**Задание**
Воспроизведите без изменений отрывок из интервью о жизни в браке: начните с места, где стоят слова «П. Т. — В Германии», и остановитесь после слов «друг другу людьми.».

Яцек Денель и Петр Тарчинский о жизни в браке и жизни в гомофобной среде

Яцек Денель (род. 1980)  поэт, прозаик. Переводчик с английского (Филип Ларкин, Джордж Сиртеш, Уистен Хью Оден, Эдмунд Уайт) и русского (Осип Мандельштам), также переводил песни на музыку Астора Пьяццоллы. Выпускник отделения польской филологии Варшавского университета. Помимо литературы он занимается живописью и так называемым «искусством жизни»: поэт копирует стиль одежды и поведение денди. В творчестве Денеля доминирует стилизация под прошлое, которая задает основной мотив его произведений. На русском языке выходили его книги «Ляля» и «Сатурн».

Петр Тарчинский — писатель, переводчик.


 

Перевод с польского Антона Маликова

 


XxAktkpTURBXy82NDZlYmIxZjM1YjA3ZGIwZWVkZTI5NTg1MzQwMDY3MS5qcGeSlQMAcs0PwM0I3JMFzQOOzQJf.jpeg

Мартина Бунда: — Красивая свадебная фотография.

Яцек Денель: — Можно сказать, символичная картина меняющегося времени. Молодожены — мужчины, церемония — в мэрии, а не в церкви, в роли священника женщина, да еще чернокожая. Все, кто недавно был изгоями — геи, женщины, черные, атеисты… Доказательство того, что все-таки мы дождались плодов просвещения.

Петр Тарчинский: — Жаль только, что это Лондон, а не Варшава. Что в тот день не наше, а чужое государство проявило по отношению к нам теплоту и заботу. Принимая решение о свадьбе, ни один из нас, наверное, не предполагал, насколько волнительным будет момент. Но когда мы стали давать друг другу клятву во всяких вещах, оказалось, что нас это глубоко затрагивает. Что церемония намного важнее, чем мы думали.

— Мэрию вы покинули супругами, а как только пересекли границу своей страны, перестали ими быть.

П. Т. — В Германии и Швеции мы супруги, в Чехии — партнеры, мы двигаемся дальше в Европу, где считаемся супругами, а потом возвращаемся домой и формально становимся чужими друг другу людьми.

Я. Д. — Якобы так записано в конституции, статья 18: «Под браком понимается связь женщины и мужчины». И в той же статье еще сказано, что семья находится под особой защитой государства. Мы вместе 15 лет, у нас общее имущество, общий кредит, нотариальный договор о наследстве…

П. Т. — …именно Яцек примет решение, отключить меня от аппарата жизнеобеспечения или нет. Если мы не семья, то кто тогда семья? Отказ в государственной защите — нарушение наших конституционных прав.

**Представленный материал**
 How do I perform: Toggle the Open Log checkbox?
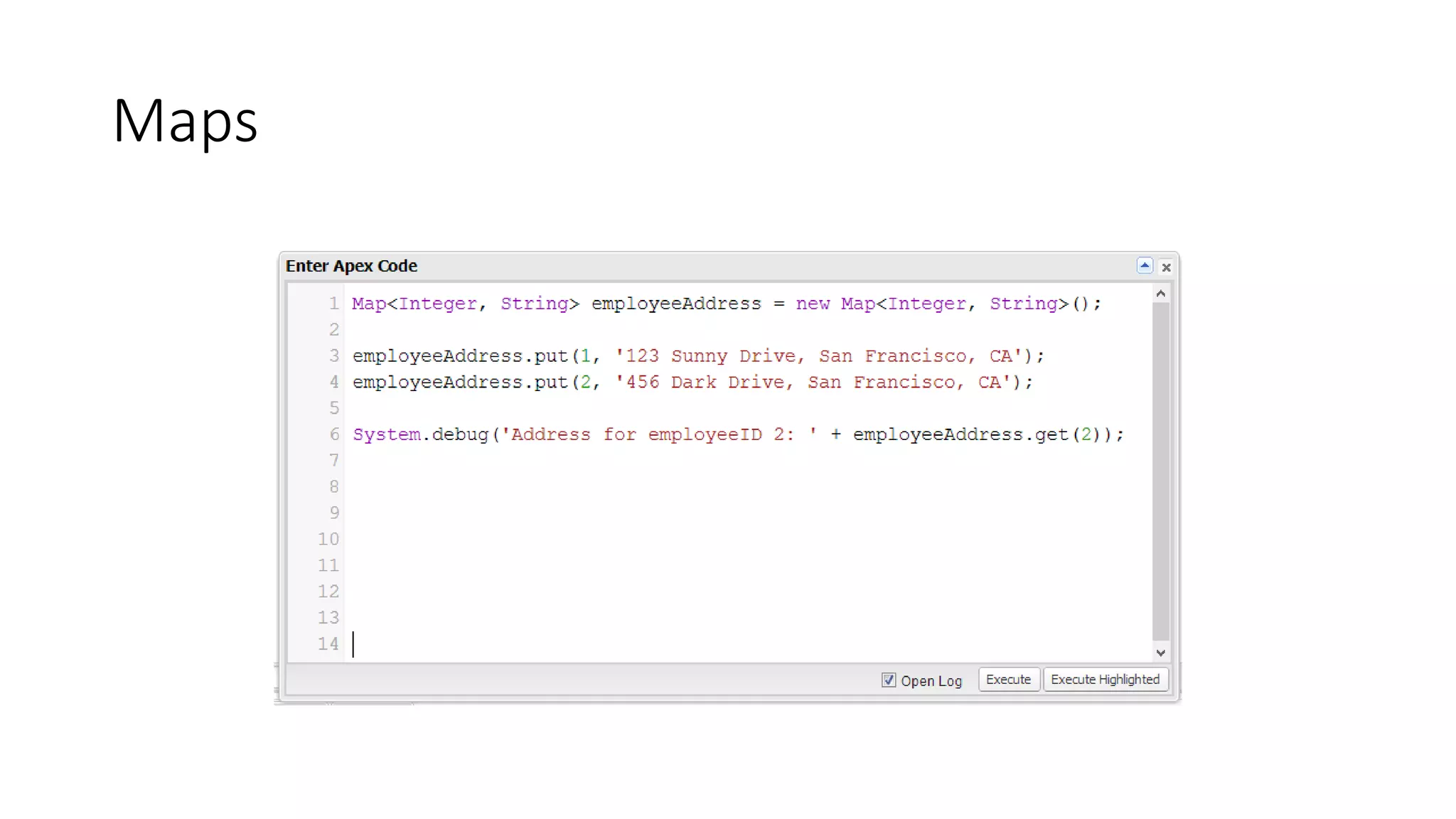pyautogui.click(x=889, y=680)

**Ответ на задание**
П. Т. — В Германии и Швеции мы супруги, в Чехии — партнеры, мы двигаемся дальше в Европу, где считаемся супругами, а потом возвращаемся домой и формально становимся чужими друг другу людьми.